Elastic Open Web Crawler

Elastic Open Crawler is a lightweight, open code web crawler designed for discovering, extracting, and indexing web content directly into Elasticsearch.

This CLI-driven tool streamlines web content ingestion into Elasticsearch, enabling easy searchability through on-demand or scheduled crawls defined by configuration files.

Note

This repository contains code and documentation for the Elastic Open Web Crawler. Docker images are available for the crawler at the Elastic Docker registry.

Important

The Open Crawler is currently in beta. Beta features are subject to change and are not covered by the support SLA of generally available (GA) features. Elastic plans to promote this feature to GA in a future release.

Version compatibility

Elasticsearch	Open Crawler	Operating System
`8.x`	`v0.2.x`	Linux, OSX
`9.x`	`v0.2.1` and above	Linux, OSX

Quick links

Hands-on quickstart: Run your first crawl to ingest web content into Elasticsearch.
Learn more: Learn how to configure advanced features and understand detailed options.
Developer guide: Learn how to build and run Open Crawler from source, for developers who want to modify or extend the code.

Quickstart

Get from zero to crawling your website into Elasticsearch in just a few steps.

Steps

Prerequisites

Prerequisites

You'll need Docker Desktop installed and running
You'll need a running Elasticsearch instance
- Start a free Elastic Cloud Hosted or Serverless trial
- Get started locally

Step 1: Verify Docker setup and run a test crawl

First, let's test that the crawler works on your system by crawling a simple website and printing the results to your terminal. We'll create a basic config file and run the crawler against https://example.com.

# [Data supplied]
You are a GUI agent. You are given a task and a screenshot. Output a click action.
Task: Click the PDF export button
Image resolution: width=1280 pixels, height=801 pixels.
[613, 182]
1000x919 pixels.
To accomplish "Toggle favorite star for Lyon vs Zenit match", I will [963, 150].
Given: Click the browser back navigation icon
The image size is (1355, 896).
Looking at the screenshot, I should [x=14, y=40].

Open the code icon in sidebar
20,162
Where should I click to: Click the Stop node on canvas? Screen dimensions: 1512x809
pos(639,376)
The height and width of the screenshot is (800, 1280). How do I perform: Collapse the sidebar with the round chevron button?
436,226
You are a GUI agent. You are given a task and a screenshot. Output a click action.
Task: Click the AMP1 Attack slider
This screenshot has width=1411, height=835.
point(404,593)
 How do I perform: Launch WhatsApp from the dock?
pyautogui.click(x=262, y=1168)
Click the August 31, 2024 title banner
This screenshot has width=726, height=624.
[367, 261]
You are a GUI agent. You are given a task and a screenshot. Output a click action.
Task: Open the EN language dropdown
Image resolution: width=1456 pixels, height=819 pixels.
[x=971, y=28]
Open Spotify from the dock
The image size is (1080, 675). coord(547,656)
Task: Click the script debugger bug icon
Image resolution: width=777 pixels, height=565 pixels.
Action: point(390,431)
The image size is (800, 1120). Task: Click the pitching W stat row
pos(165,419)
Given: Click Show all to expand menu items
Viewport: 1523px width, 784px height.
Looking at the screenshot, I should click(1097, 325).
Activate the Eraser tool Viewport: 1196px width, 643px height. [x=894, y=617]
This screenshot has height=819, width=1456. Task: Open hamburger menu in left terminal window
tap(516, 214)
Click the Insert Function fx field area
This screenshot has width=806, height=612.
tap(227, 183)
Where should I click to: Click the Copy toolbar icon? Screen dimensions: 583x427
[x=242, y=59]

# [Task 1]
Answer from the crawler page:
(a) Which Open Crawler version works with Elasticsearch 9.x?
(b) What release stage is Open Crawler currently in?
(c) Which website does Step 1 run the test crawl against?
# [Task 2]
Please reproduce the part of the crawler page that opens with the words containing "Elastic Open Crawler" and closes with "a future release.".
The data above comes from a different source than the crawler page.

# [Written solution 1]
(a) v0.2.1 and above
(b) Beta
(c) https://example.com

# [Written solution 2]
Elastic Open Crawler is a lightweight, open code web crawler designed for discovering, extracting, and indexing web content directly into Elasticsearch.

This CLI-driven tool streamlines web content ingestion into Elasticsearch, enabling easy searchability through on-demand or scheduled crawls defined by configuration files.

Note

This repository contains code and documentation for the Elastic Open Web Crawler. Docker images are available for the crawler at the Elastic Docker registry.

Important

The Open Crawler is currently in beta. Beta features are subject to change and are not covered by the support SLA of generally available (GA) features. Elastic plans to promote this feature to GA in a future release.